Problem description ▸ Take the line containing "Click the 45-170mm sealing height value" and each line after it through the end of the data below, and return them exactly, minus any pictures.

┌─ Provided entries

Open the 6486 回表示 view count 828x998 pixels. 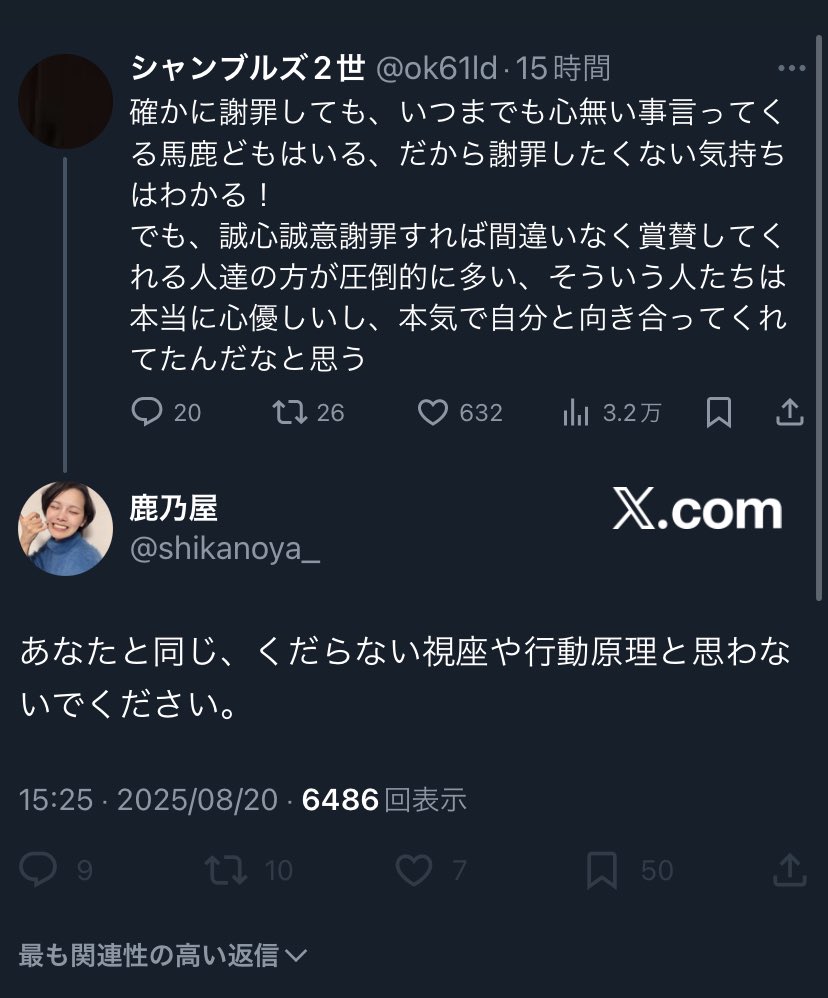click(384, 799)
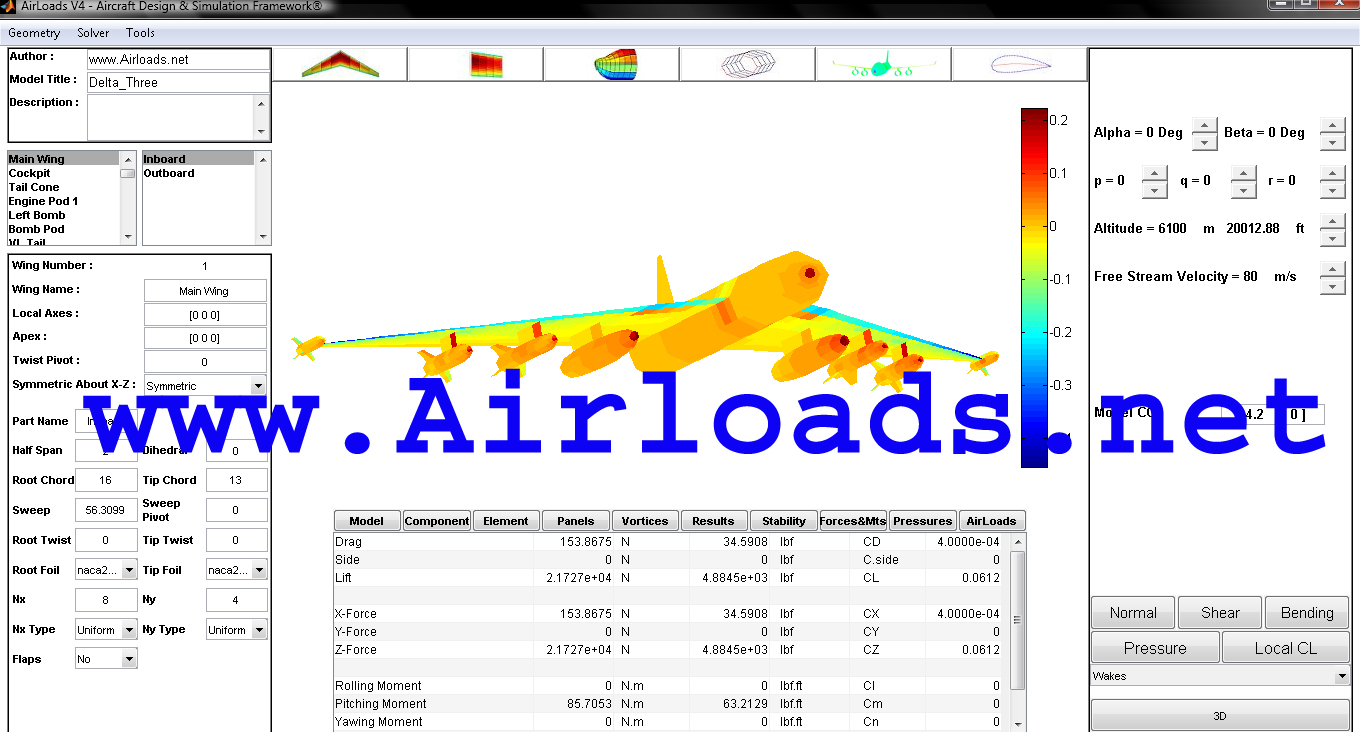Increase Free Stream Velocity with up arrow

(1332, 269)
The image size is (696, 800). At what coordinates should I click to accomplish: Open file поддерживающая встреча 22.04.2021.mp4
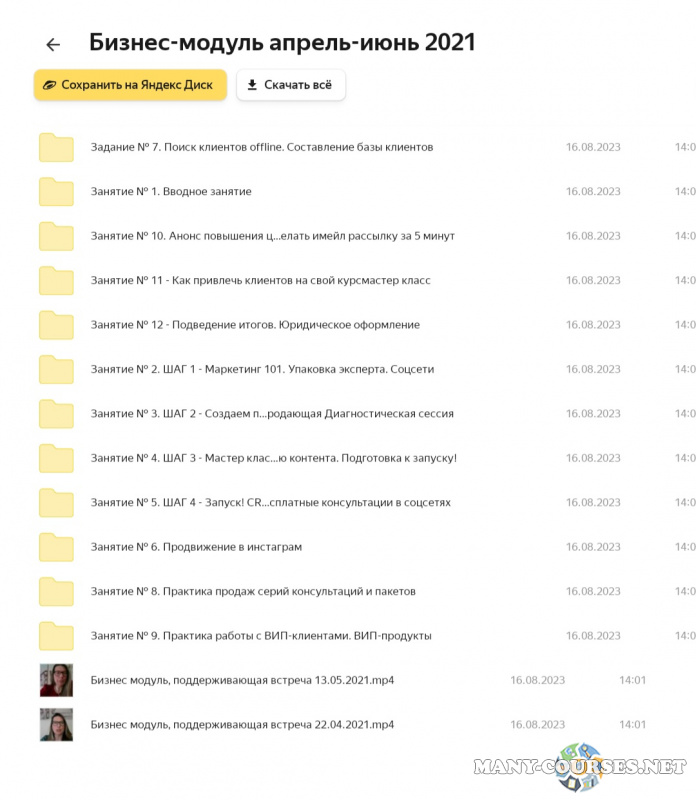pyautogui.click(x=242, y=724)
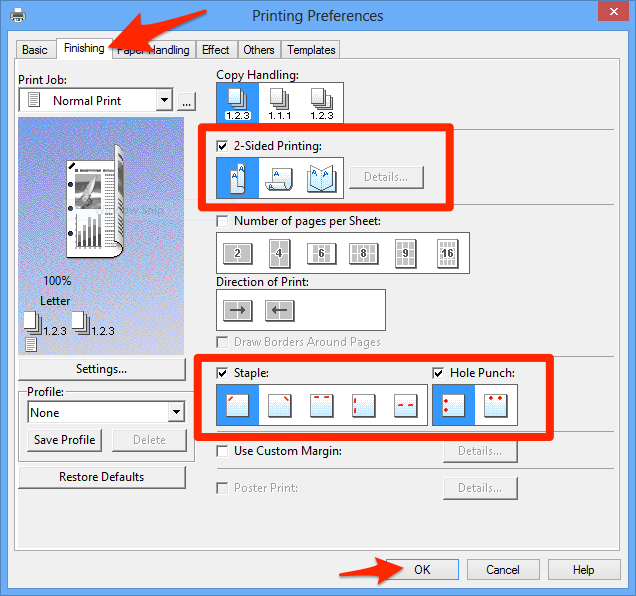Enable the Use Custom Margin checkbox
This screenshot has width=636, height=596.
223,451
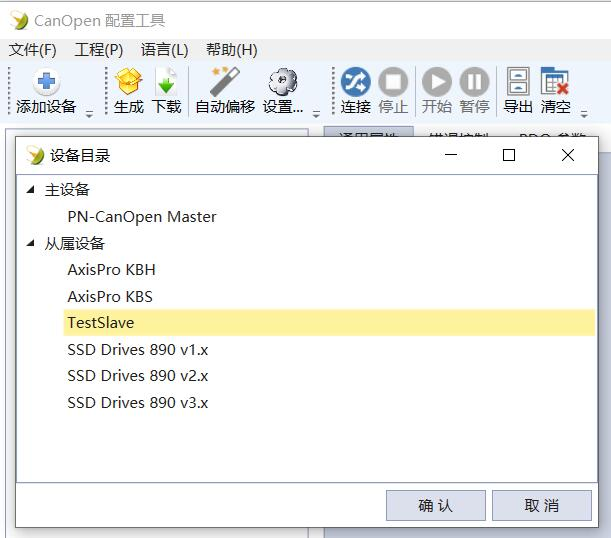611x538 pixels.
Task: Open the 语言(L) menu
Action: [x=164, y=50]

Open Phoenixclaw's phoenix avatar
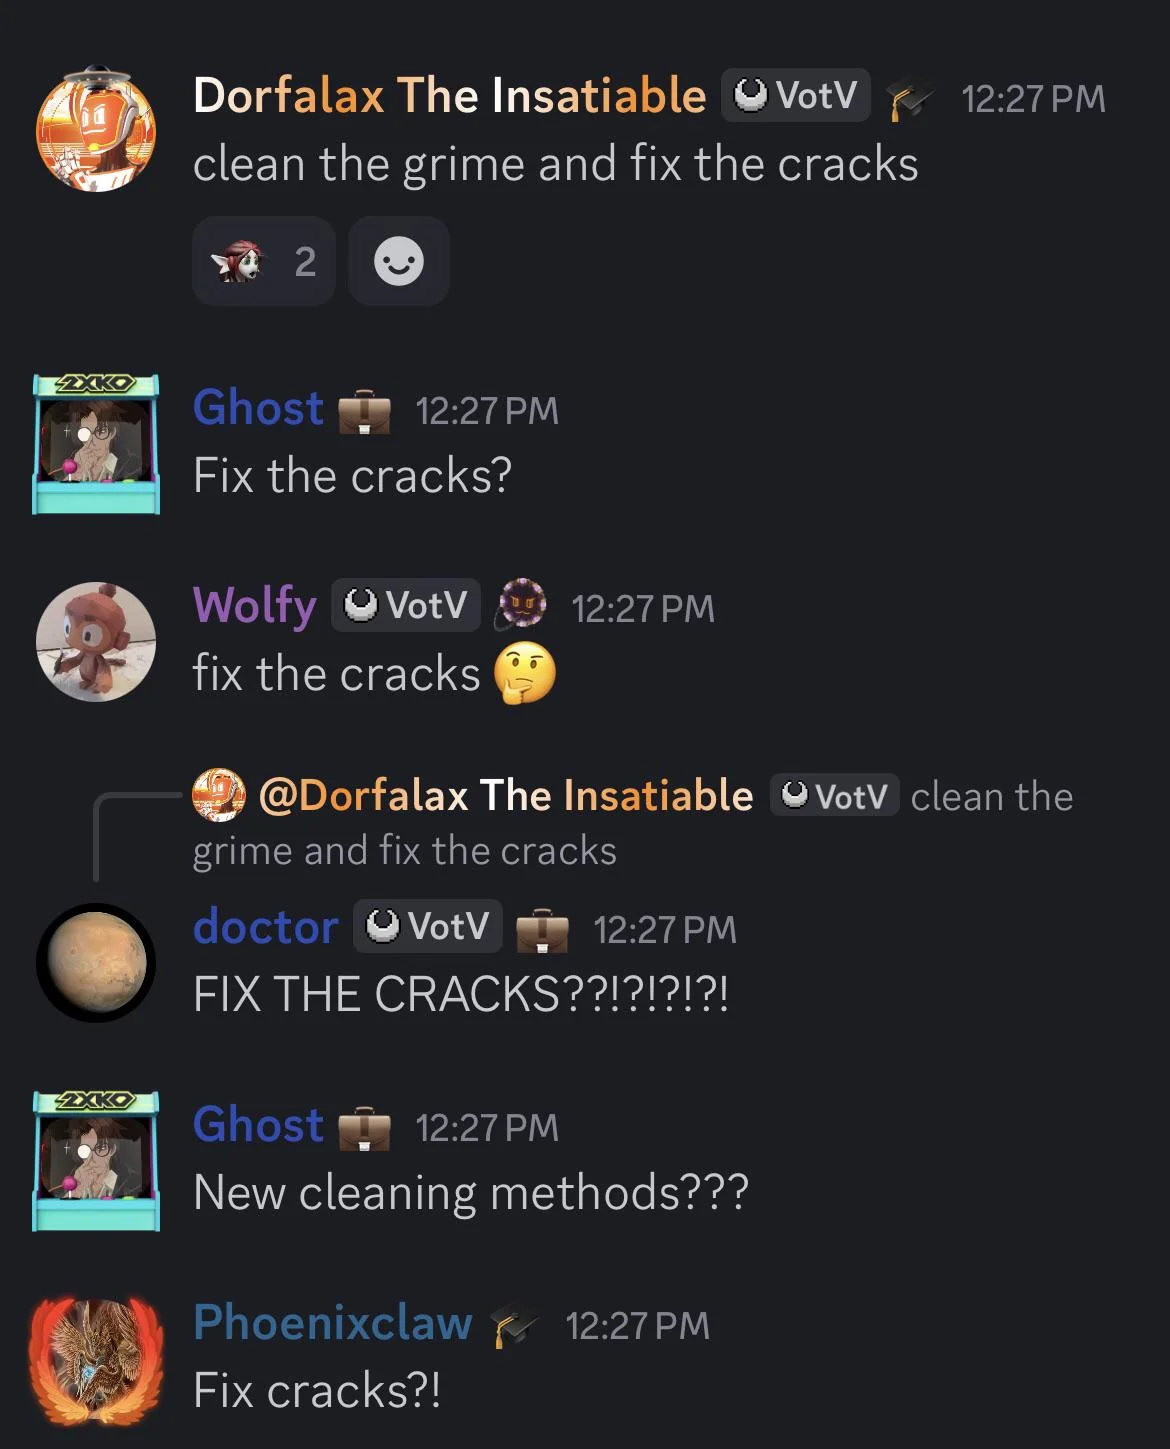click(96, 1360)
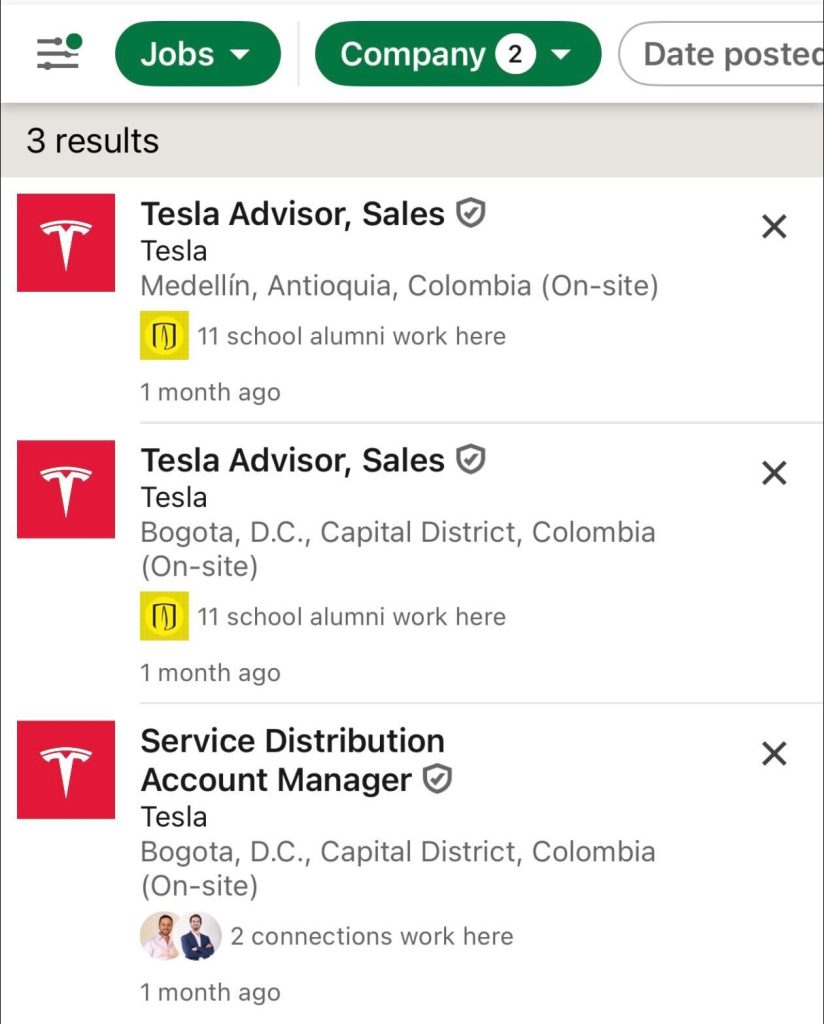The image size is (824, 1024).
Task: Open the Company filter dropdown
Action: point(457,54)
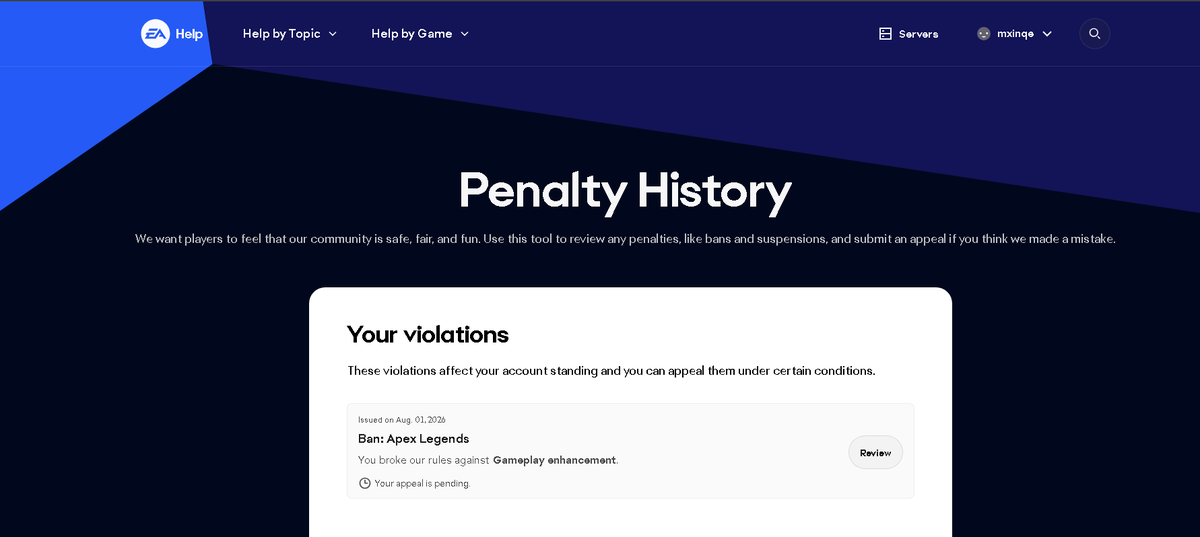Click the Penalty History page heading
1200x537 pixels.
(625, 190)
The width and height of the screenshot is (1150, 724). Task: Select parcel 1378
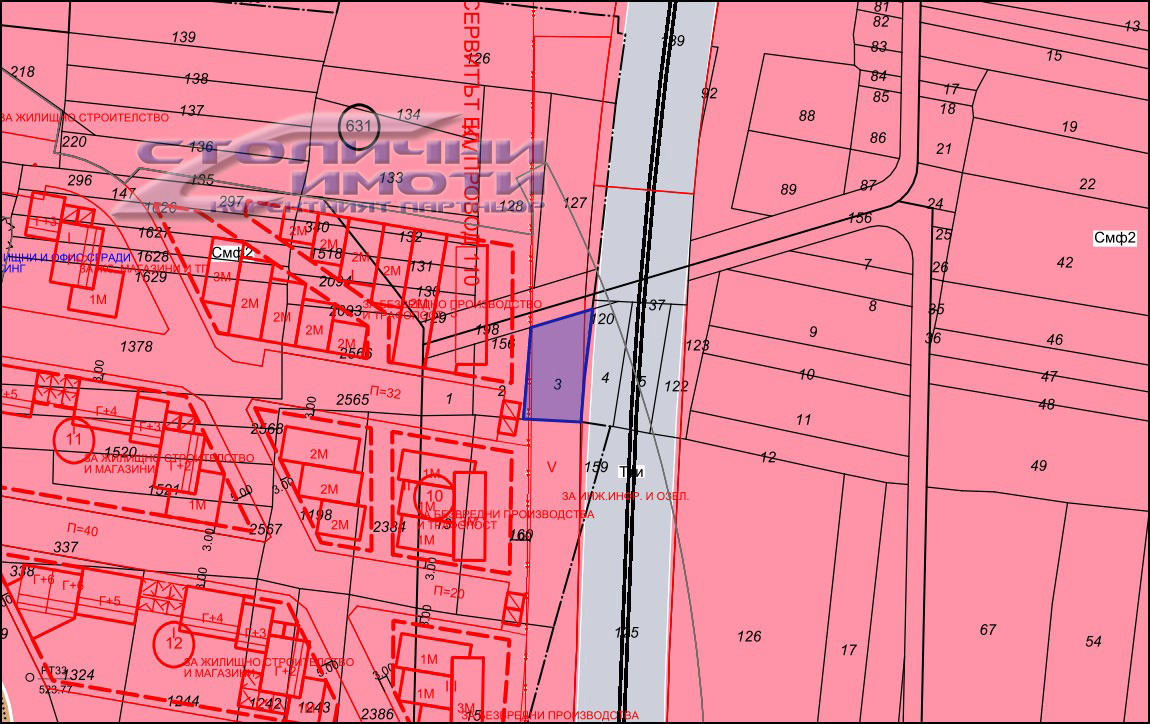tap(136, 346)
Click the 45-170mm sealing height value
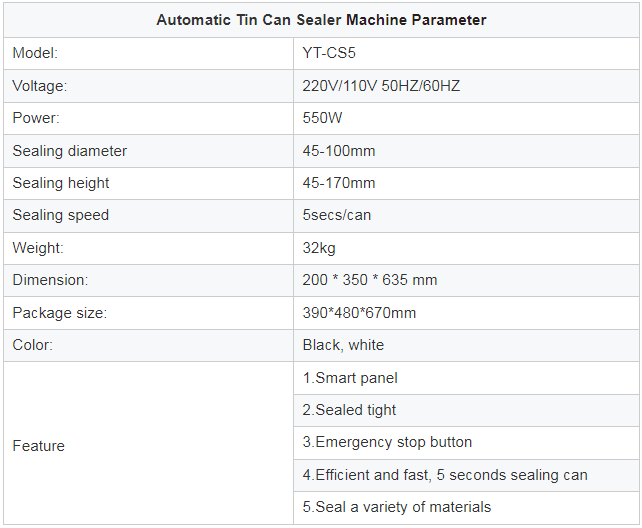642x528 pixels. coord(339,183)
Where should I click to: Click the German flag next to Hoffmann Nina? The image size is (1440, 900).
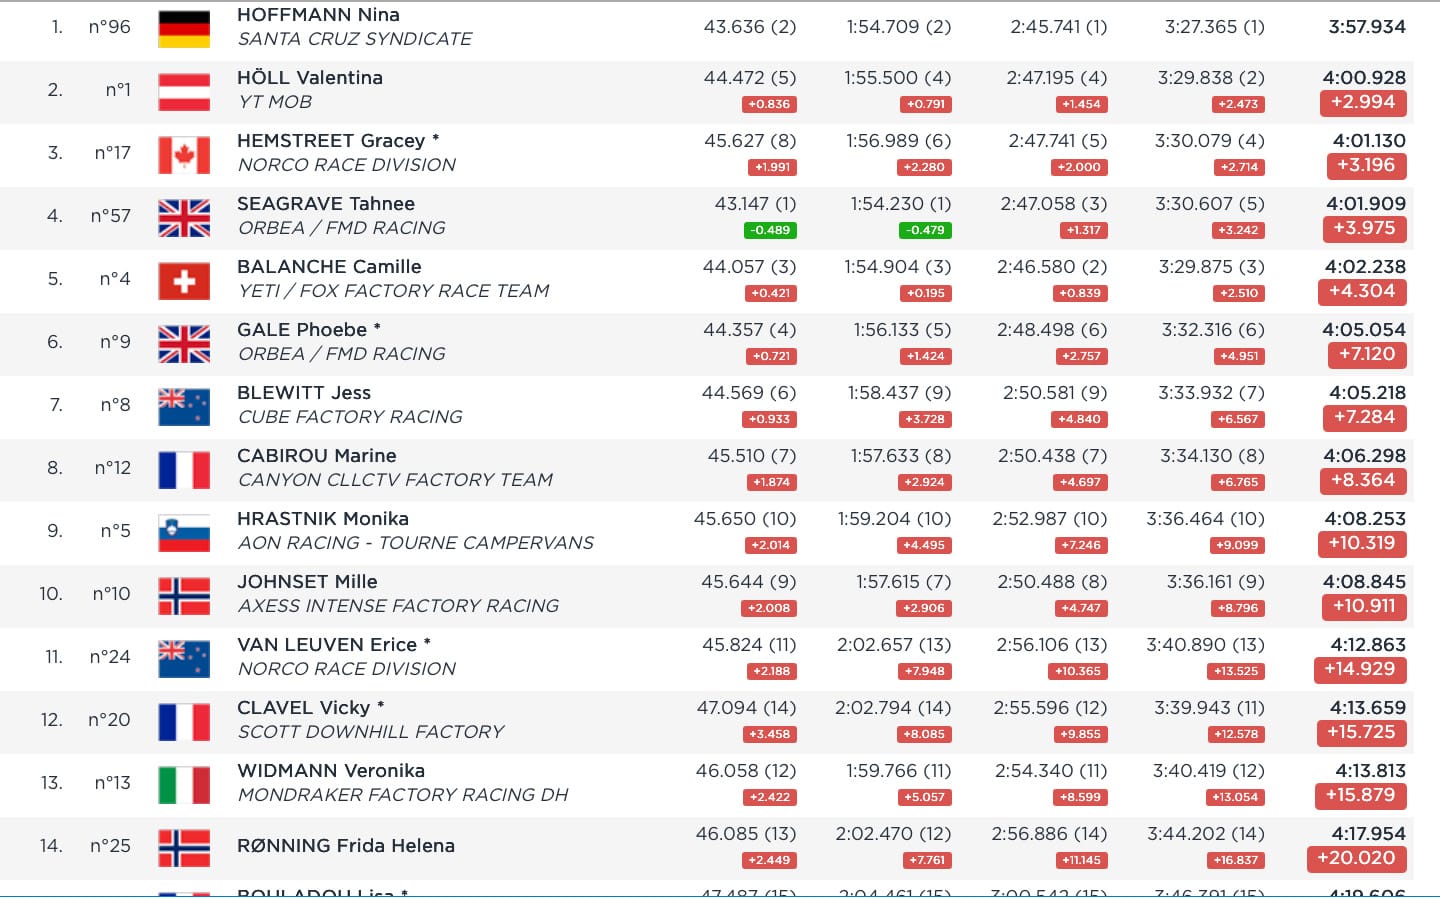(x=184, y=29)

└─

Exercise output ▸
Click the 45-170mm sealing height value
642x528 pixels. coord(339,183)
Where should I click to: Click the German flag next to Hoffmann Nina? The image size is (1440, 900).
(x=184, y=29)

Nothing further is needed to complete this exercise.